Exclusion criteria were the following: i) age <18 years; ii) HIV positivity; iii) body mass index (BMI) > 33; iv) medically assisted procreation; v) use of any antibiotics in the past month; vi) use of vaginal douches or topical agents in the last two weeks; vii) presence of uncontrolled chronic diseases (e.g., diabetes, autoimmune disorders, malignancies); viii) drug addiction or heavy smokers (> 15 cigarettes/day). Moreover, women with urogenital infections due to sexually transmitted pathogens (i.e., Chlamydia trachomatis, Neisseria gonorrhoeae, Trichomonas vaginalis, Mycoplasma genitalium) or erobic vaginitis were further excluded after the laboratory testing.

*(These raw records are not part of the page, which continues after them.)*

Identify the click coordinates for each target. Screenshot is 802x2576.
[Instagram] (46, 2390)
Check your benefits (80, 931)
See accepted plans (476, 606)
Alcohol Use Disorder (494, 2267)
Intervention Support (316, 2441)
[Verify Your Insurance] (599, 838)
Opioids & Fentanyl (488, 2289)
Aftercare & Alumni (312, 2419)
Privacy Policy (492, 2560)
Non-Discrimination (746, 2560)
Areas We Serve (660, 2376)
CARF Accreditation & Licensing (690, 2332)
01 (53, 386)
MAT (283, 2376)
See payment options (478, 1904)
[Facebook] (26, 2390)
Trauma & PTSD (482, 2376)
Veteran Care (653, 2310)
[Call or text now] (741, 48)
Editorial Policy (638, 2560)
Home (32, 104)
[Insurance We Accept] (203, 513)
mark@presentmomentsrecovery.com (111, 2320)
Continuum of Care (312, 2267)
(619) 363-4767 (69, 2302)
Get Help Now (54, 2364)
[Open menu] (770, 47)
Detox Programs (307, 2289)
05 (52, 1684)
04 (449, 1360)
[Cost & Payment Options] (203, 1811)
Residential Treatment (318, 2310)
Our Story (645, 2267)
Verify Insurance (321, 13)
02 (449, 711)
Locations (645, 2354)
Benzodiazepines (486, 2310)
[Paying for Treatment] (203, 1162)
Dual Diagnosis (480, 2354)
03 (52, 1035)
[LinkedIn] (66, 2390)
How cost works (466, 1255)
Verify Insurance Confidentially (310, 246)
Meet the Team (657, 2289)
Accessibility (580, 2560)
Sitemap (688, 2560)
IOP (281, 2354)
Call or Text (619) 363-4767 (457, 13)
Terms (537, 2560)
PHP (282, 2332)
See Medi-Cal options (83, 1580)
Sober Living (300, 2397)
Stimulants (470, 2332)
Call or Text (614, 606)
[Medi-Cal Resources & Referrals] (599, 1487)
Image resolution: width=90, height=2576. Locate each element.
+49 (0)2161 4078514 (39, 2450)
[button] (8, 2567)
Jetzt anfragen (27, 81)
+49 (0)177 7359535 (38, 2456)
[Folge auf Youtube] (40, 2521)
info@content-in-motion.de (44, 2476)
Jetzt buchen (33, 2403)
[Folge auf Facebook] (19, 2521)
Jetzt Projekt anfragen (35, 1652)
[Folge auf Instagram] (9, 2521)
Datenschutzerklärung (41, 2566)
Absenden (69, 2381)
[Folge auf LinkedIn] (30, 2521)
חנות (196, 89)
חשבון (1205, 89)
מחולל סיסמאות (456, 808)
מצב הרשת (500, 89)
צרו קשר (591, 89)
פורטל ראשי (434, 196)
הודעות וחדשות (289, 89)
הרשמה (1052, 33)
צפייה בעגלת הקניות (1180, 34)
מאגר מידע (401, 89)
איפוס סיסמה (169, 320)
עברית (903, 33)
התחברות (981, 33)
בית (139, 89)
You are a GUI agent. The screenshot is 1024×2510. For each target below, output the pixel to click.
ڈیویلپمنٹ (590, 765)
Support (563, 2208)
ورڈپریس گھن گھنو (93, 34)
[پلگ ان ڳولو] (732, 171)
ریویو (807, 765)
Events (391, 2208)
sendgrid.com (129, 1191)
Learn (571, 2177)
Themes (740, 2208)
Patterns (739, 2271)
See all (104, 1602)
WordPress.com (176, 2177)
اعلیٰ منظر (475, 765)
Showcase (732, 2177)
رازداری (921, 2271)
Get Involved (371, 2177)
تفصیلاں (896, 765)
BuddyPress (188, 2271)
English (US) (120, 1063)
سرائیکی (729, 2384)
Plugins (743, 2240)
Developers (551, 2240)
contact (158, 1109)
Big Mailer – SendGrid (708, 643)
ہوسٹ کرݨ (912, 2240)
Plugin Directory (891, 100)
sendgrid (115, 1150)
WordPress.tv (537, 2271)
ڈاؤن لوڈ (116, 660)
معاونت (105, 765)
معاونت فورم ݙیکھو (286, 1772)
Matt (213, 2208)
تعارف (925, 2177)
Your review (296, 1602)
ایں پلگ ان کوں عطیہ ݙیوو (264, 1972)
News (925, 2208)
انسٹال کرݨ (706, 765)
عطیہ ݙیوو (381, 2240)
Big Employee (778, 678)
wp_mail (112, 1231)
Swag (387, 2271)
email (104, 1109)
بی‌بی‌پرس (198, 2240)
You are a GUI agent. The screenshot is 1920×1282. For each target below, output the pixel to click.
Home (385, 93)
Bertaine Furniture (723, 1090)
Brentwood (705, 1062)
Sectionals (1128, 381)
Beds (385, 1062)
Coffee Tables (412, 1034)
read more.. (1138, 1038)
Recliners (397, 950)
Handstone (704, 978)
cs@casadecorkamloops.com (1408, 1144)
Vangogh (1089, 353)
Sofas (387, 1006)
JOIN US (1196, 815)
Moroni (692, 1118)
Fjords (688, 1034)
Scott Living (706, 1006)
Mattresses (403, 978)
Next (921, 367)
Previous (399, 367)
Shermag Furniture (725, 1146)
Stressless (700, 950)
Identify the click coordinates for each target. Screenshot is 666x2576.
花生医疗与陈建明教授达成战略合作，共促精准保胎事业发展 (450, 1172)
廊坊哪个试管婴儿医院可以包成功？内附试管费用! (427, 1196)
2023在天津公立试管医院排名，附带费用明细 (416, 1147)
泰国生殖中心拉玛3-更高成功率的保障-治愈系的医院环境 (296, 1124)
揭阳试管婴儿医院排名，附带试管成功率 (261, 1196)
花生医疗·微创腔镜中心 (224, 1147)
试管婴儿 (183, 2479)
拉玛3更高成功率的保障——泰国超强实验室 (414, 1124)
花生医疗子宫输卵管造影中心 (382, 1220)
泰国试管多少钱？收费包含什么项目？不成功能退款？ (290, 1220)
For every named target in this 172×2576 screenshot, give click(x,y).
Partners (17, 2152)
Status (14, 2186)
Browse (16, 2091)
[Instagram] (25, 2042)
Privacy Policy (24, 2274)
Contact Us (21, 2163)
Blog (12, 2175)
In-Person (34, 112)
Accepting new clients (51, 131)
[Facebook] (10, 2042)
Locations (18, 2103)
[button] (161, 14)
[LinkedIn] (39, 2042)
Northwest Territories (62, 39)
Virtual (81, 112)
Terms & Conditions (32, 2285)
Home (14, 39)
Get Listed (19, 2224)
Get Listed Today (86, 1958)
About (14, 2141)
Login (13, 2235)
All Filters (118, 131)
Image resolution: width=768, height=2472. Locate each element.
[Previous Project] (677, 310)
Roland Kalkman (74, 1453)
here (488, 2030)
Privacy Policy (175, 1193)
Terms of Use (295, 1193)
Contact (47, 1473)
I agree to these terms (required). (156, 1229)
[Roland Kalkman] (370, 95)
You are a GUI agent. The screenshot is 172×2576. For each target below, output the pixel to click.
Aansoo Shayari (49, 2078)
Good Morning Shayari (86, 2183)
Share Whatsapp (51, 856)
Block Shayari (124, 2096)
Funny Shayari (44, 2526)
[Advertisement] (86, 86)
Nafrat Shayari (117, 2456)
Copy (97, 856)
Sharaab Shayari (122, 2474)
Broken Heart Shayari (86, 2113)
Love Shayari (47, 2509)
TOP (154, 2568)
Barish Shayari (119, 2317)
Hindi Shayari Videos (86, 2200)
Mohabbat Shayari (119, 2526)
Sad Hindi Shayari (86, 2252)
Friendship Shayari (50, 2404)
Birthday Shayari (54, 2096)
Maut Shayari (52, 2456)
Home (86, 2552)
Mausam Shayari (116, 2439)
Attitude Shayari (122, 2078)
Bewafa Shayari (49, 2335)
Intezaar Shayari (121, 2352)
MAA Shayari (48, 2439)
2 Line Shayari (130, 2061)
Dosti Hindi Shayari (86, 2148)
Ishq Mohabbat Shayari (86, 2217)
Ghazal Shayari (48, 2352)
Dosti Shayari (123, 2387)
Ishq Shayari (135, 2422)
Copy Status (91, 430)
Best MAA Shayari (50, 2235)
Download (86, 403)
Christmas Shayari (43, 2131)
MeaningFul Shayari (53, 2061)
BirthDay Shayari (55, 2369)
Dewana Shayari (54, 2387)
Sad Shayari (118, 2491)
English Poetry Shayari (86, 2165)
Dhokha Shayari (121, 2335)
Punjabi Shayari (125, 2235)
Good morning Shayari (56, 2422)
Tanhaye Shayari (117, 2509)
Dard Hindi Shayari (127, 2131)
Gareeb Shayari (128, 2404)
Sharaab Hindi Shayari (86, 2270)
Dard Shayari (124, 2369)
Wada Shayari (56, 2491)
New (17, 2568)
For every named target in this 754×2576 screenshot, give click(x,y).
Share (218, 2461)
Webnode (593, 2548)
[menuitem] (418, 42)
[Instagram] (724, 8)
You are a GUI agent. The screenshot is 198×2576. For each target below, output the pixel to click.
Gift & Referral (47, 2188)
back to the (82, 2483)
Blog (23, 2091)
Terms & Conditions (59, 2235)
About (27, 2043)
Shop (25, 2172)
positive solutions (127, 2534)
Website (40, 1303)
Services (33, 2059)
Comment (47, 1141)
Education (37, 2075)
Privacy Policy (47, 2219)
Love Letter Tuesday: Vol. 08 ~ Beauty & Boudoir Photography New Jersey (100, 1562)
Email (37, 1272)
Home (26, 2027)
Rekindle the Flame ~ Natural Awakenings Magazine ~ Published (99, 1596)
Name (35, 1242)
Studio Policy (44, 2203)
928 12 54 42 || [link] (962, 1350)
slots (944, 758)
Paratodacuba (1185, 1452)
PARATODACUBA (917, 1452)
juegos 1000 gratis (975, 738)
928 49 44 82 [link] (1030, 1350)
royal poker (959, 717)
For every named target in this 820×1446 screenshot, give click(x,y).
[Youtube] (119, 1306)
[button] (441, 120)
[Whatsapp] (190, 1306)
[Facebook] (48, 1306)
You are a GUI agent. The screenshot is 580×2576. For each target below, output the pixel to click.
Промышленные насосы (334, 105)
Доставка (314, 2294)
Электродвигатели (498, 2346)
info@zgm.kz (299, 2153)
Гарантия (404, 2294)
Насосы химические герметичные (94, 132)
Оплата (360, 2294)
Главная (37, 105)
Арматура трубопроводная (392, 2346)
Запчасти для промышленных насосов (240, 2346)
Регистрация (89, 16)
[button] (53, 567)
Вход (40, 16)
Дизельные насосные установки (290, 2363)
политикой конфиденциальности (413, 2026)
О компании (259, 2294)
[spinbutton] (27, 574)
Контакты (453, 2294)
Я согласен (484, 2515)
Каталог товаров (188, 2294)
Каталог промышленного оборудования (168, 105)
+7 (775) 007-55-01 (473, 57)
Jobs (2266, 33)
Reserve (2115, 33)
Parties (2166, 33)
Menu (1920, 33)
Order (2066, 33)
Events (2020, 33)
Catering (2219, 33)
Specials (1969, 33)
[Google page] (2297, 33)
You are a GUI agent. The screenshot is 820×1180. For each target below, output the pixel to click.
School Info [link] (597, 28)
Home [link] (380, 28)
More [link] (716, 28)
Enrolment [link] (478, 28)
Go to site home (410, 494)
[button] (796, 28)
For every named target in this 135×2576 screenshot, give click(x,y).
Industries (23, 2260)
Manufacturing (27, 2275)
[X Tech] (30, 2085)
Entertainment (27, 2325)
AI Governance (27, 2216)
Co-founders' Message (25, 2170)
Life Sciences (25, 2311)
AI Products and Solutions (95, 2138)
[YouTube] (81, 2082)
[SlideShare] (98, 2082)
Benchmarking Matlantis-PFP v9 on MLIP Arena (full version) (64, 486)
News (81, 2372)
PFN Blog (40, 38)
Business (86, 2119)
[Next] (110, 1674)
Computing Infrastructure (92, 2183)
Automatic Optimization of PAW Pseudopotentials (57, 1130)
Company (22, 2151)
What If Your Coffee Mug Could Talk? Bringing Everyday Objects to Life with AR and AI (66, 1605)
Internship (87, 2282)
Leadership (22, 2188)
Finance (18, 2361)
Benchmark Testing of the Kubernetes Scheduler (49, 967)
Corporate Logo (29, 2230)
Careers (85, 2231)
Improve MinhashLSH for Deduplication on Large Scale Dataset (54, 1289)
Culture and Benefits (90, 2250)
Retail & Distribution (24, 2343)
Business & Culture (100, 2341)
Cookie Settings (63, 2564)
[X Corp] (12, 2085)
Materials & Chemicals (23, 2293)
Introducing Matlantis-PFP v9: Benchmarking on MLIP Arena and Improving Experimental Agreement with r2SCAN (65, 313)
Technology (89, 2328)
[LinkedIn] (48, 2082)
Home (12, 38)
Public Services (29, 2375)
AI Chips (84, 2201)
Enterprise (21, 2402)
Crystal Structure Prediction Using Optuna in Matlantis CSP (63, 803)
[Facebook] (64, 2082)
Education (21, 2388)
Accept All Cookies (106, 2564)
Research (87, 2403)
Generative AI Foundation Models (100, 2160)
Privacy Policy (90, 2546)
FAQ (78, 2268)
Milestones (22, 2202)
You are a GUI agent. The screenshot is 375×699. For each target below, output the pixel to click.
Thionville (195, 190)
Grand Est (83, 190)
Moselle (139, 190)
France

At gestational ages 9–13 weeks (first trimester), 20–24 weeks (second trimester), 32–34 weeks (third trimester), women underwent a clinical visit. For all patients, demographic data and information about urogenital symptoms were recorded.
Two vaginal swabs were collected at each time point (first, second trimester and third trimester). The first one (E-swab, Copan, Brescia, Italy) was used for microbiological diagnostic tests and Nugent score assessment. The second was collected with a sterile cotton bud, re-suspended in 1 ml of sterile saline, and stored at ‒80°C until use. Frozen vaginal swabs were thawed, vortexed for 1 min and removed from the liquid. The liquid was centrifuged at 10,000 × g for 15 min, and cell-free supernatants were used for metabolomic analysis, as described below.
A written informed consent was obtained from all subjects and the study protocol was approved by the Ethics Committee of Romagna (CEROM) (n° 2032 of 21st February 2018). This study was carried out in accordance with the Declaration of Helsinki, following the recommendations of the Ethics Committee.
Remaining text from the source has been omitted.